O setor de petróleo está sob pressão para interromper a exploração em nome do clima. Neste contexto, busca novos recursos, mas insiste que a transição deve acontecer de forma gradual.
A pressão dos acionistas e até da justiça sobre os gigantes do setor não para de crescer: os tribunais holandeses chegaram a ordenar que a Shell reduzisse suas emissões de CO2 em 45% até o final de 2030.
A Agência Internacional de Energia (AIE) pediu uma mudança, exortando o mundo a evitar "de agora em diante" quaisquer novos projetos de exploração para manter o aquecimento global sob controle.
"O rápido declínio na demanda significa que nenhuma exploração é necessária e nenhum novo campo de petróleo e gás é necessário além dos já aprovados", estimou.
Este apelo de uma agência que assessora os países desenvolvidos causou polêmica.
A AIE, há muito acusada por defensores do meio ambiente de não fazer o suficiente, até então insistia na necessidade de investir em petróleo para garantir o abastecimento.
A mudança de posicionamento foi recebida com frieza pelas petroleiras.
"É um cenário no papel", reagiu o CEO da BP, Bernard Looney, embora assegure que sua estratégia está "alinhada" com a AIE.
As empresas de petróleo e gás, especialmente as europeias, começaram sua transformação. Investem em energias renováveis e planejam produzir menos petróleo em dez anos.
"É realmente uma questão de ritmo", diz Nicolas Berghmans, do Instituto para o Desenvolvimento Sustentável e Relações Internacionais (IDDRI).
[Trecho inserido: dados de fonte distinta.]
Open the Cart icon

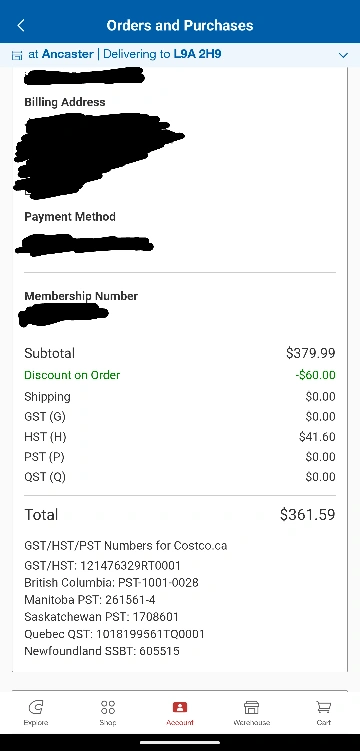[x=324, y=707]
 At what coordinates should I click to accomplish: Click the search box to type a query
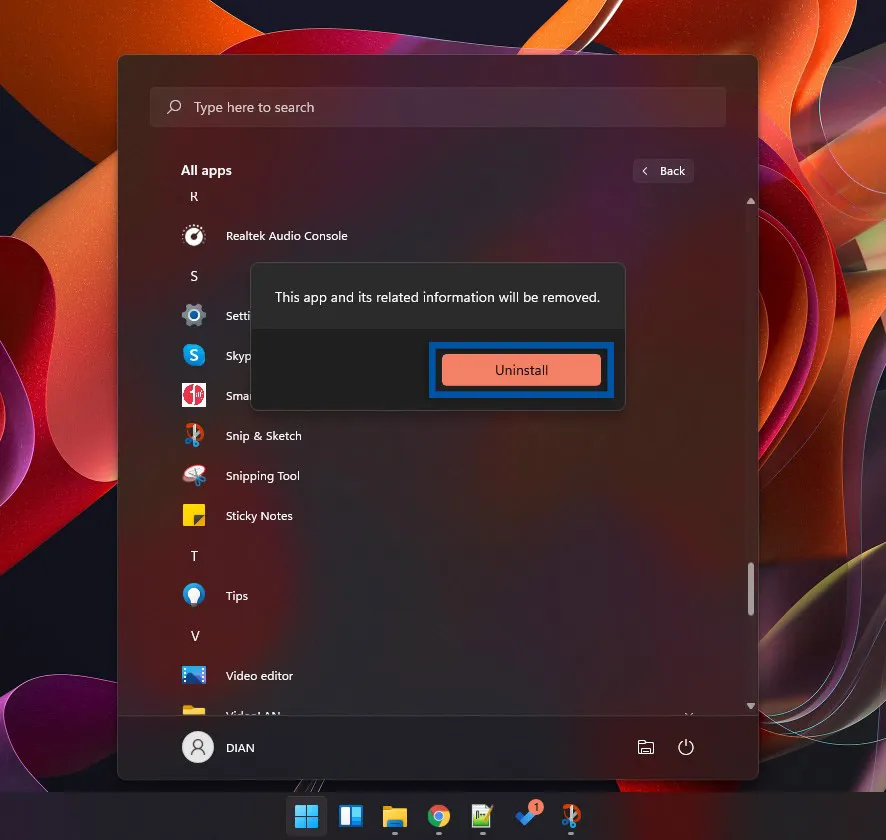click(x=438, y=106)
"Não estão indo tão rápido quanto o que o AIE considera necessário" e "estão um pouco atrasados na adaptação", estima o pesquisador.
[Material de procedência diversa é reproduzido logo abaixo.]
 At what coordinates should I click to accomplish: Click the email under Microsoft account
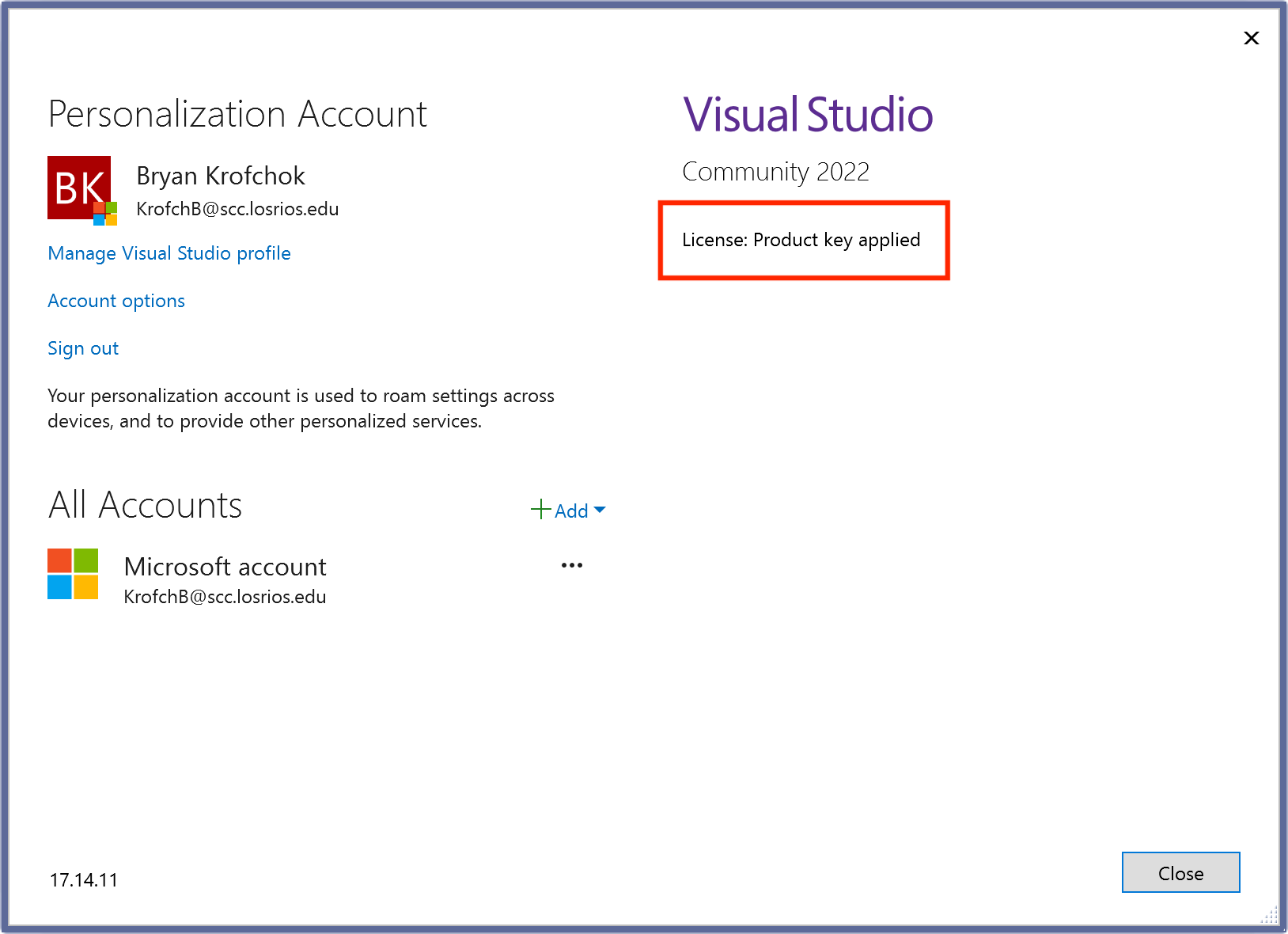[225, 597]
O setor não desistiu de buscar petróleo e gás. A exploração diminuiu recentemente, mas por causa da pandemia de covid-19. No ano passado, enormes recursos foram descobertos na Rússia, Turquia e Suriname, por exemplo.
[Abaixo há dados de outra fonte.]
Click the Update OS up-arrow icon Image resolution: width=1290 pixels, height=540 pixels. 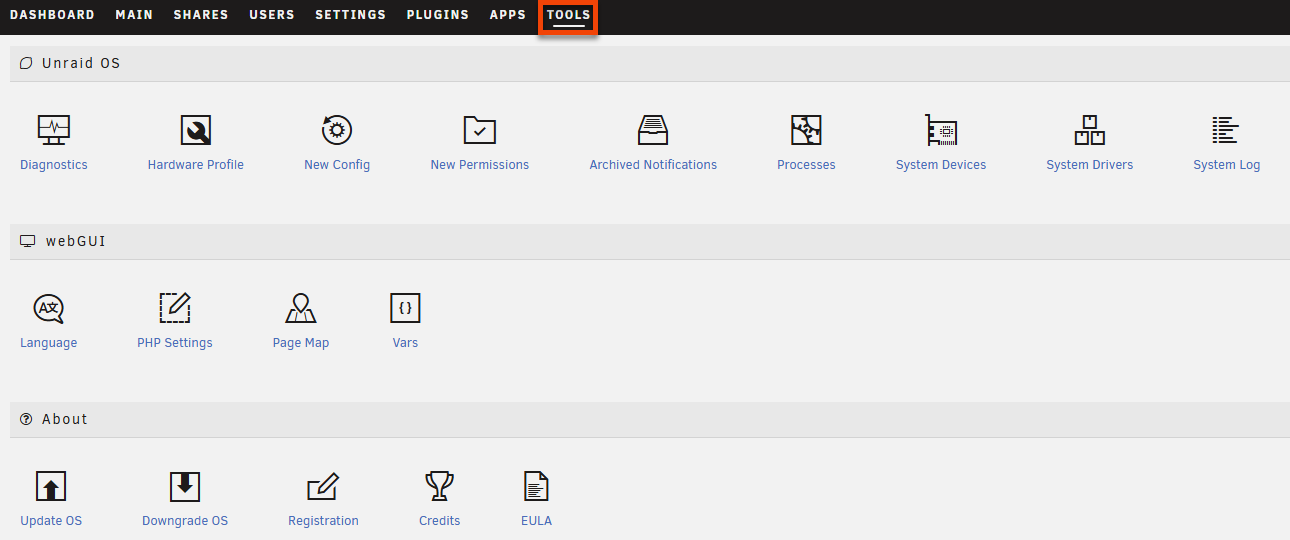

A consultoria especializada Westwood não constatou "nenhuma evidência de uma mudança sistemática na estratégia de exploração do setor" em relação à transição energética.
"Questão de ritmo"
Os especialistas contabilizam dezenas de perfurações exploratórias em busca de reservas de petróleo ou gás este ano, principalmente na América Latina (México, Brasil, Suriname, Guiana).
"Na transição energética existe a palavra 'transição' e gostaria de lembrar a todos que nossa economia funciona hoje a 80% com combustíveis fósseis", afirmou o CEO da Total Patrick Pouyanné, que alertou contra qualquer "radicalismo".
Ele calcula que levará tempo para aplicar outras fontes de energia para o transporte ou o aquecimento no mundo, à medida que aumenta a demanda em países como Índia e China.
Sem investimento, os poços de petróleo têm menos desempenho a cada ano.
"É muito bom dizer que temos que parar de produzir petróleo, mas se não houver projetos suficientes, não haverá produção suficiente, o que vai acontecer? O preço vai subir", declarou Pouyanné na emissora Europe 1.
"Garanto que se fizermos o que (a AIE) nos pede, o barril de petróleo ficará bem acima de US$ 100 nos próximos anos", acrescentou. Atualmente, custa menos de 70.
Empresas como BP, Shell e Total também apostam no gás para os próximos anos. Apresentam esse recurso fóssil, que polui menos que o petróleo e o carvão, como uma energia de transição.
Mas a AIE destaca a necessidade de reduzir o consumo de gás em 55% até 2050.
"Existem visões muito diferentes sobre o papel do gás: é uma energia de transição? E por quanto tempo?", aponta Berghmans.
Continua sendo "uma questão de ritmo", mas "o que a AIE diz é que o papel do gás como energia de transição é bastante limitado", frisou.